Because the British rammed it 20-odd times, so water began seeping in. But I tried to explain to him that the ship itself wasn't damaged at all. You see, this ship - originally called The President Warfield - was built for shallow water. [Named after the president of a shipping company in the Chesapeake Bay, it was originally a luxury liner that sailed between Baltimore, Maryland, and Norfolk, Virginia, during the years 1928-1940. In 1940-1, it was converted into a troop and supply ship for the British navy. Then it was assigned to the US navy, where it took part in the allied invasion of Normandy. It was the short draft of the ship that caused Aranne to notice \it in the first place at the ships' "graveyard" in Baltimore in 1946, and purchase it for the Hagana for the purpose of bringing Jewish refugees to Palestine. Its shallow draft is precisely what would enable it to get close enough to the coast of Palestine unhindered by boats that could sail only in deep water.]

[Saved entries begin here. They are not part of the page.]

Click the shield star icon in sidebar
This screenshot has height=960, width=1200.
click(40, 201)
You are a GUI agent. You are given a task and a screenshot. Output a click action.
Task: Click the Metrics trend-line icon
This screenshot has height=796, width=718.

Anyway, the point is that Harel was not a seaman, and didn't know anything about it. But he thought the ship was going to sink, and Ben-Gurion told him to surrender. So he surrendered.
How did you feel about that?
The crew and I were all against it. It was that surrender that brought about the decision of the United Nations to divide Palestine.
What was your opinion of Ben-Gurion?
Ben-Gurion is considered to be a great, daring leader, and it's complete nonsense. He thought that the Jewish people, without the support of America and the United Nations, would go kaput, which is ridiculous. It's now that we're kaput - or at least on the way there.
What is your most vivid memory from that episode?
My most emotional and horrible memory is Ben-Gurion's ordering Yossi Harel to surrender - and our surrendering.
Do you remember that day clearly?
Every aspect of it.
Did Leon Uris interview you prior to writing the book for the details you remember?
Yes he did, in 1956.
What emerged from that interview?
I told him that he was a very gifted writer, but not a historian, and therefore it shouldn't be he writing the history of the Exodus.
How did he react when you said that?
He was very offended. But, of course, I turned out to be right, because afterwards, he wrote a very good novel, but it had nothing to do with reality. Exodus, shmexodus.
Was it completely inaccurate?
I'm telling you, it had nothing to do with reality - not because of my own story, but because of the situation as a whole.
What happened on the Exodus caused the United Nations Special Commission on Palestine to divide Palestine into two states. The Palmah was against this decision, as were the Lehi [Stern group] and the IZL [Irgun]. We said that Israel had already been divided once in 1920 by Ben-Gurion and Chaim Weizmann [Zionist leader, who later became the first president of Israel] after Balfour gave the declaration to have a Jewish state in 1917. And the Balfour Declaration was in favor of giving Palestine to us as a Jewish national home. That included all of Transjordan - which is eight times the size of Palestine, inhabited at the time by a mere 15,000 nomadic Beduin.
But then Ben-Gurion and Weizmann decided to give it to this guy from the Hejaz - Emir Abdullah - who wasn't even from Jordan. And that is how the Kingdom of Jordan was declared in 1920, against the decision of the League of Nations in 1917 to give Palestine to the Jewish people as a Jewish national home.